The word I received? Celebrate. Perhaps a subtle, marketing ploy to sell more greeting cards for the less popular holidays?
While I didn’t remodel my resolutions after the arbitrary word, I did ponder it. The last few years have served a smorgasbord of challenges to most of us. I’ve found surprising encouragement from the admonition “the Lord disciplines the one he loves” (Hebrews 12:6). The stretching and breaking I’ve experienced has been measured from the wise hand of Love. The Good Shepherd has provided relief and nourishment for me in the presence of my enemies (Psalm 23:5).
Celebrate might not be my 2024 action verb, but I have considered the more orthodox-sounding term: Joy. I noticed it while reading the book of James. “Consider it pure joy, my brothers and sisters,” encourages James (1:2a). Loosely paraphrased: Get a little celebratory. What’s the occasion, James? “Whenever you face trials of many kinds,” (v. 2b).
That’s a whole different angle to the valley of the shadow of death than what I’ve encountered. I have known the comfort of my Shepherd walking with me. I have come to terms with him orchestrating my suffering, collecting my tears in a bottle (Psalm 56:8). Now, I’m being instructed to rejoice in these murky circumstances.

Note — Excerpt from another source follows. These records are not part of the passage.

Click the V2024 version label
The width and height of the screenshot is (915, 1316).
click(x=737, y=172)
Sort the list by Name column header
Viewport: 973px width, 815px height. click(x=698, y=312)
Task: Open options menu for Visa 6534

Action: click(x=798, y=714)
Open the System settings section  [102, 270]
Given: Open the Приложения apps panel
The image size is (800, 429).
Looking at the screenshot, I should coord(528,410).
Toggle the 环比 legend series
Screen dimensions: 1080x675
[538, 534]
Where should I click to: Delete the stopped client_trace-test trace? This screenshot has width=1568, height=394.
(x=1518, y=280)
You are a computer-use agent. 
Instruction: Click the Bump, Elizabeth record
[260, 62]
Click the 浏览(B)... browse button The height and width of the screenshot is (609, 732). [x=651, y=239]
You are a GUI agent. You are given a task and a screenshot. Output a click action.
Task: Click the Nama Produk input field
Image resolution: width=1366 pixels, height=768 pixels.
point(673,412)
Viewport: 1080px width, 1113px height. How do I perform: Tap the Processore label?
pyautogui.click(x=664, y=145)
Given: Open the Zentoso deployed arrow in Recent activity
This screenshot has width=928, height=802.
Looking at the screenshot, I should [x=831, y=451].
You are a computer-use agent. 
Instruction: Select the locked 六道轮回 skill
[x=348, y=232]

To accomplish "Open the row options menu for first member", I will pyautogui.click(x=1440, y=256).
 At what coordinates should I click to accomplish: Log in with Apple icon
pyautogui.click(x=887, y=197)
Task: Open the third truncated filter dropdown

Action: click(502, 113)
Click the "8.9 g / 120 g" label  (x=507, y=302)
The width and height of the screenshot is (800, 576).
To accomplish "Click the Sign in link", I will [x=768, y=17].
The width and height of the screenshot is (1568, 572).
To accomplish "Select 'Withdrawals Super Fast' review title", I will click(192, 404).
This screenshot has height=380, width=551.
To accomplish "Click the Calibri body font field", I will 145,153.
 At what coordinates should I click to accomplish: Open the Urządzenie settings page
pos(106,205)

James continues by contrasting a confident request for wisdom with a skeptical holdout who is “double-minded and unstable in all they do” (1:8). Thomas Manton wrote in his commentary on these verses, “Nobody walks so closely with God as those who are assured of the love of God … We do not cheerfully engage in anything we have doubts over; therefore, when we do not know whether God will accept us or not, we serve God in fits and starts [i.e. double-minded man] … Never is the soul so quickened as it is by “the joy of the Lord” (Nehemiah 8:10). Faith, filling the heart with spiritual joy, gives a strength for all our duties and labors” (James, p. 39).
Are these not sweet words? The love of God filling our hearts by faith springs forth in confidence in our Saviour! We bow on the ground and worship as Job did: “though he slay me, yet will I hope in him (Job 13:15). Perhaps the better companion to joy rather than “celebrate” is hope. The refining by our merciful God is intentional and from a wise and loving Father. Joy settles deep and confident beyond human rationality. “But he knows the way that I take; when he has tested me, I will come forth as gold” (Job 23:10). And that is a sure promise to those who love him!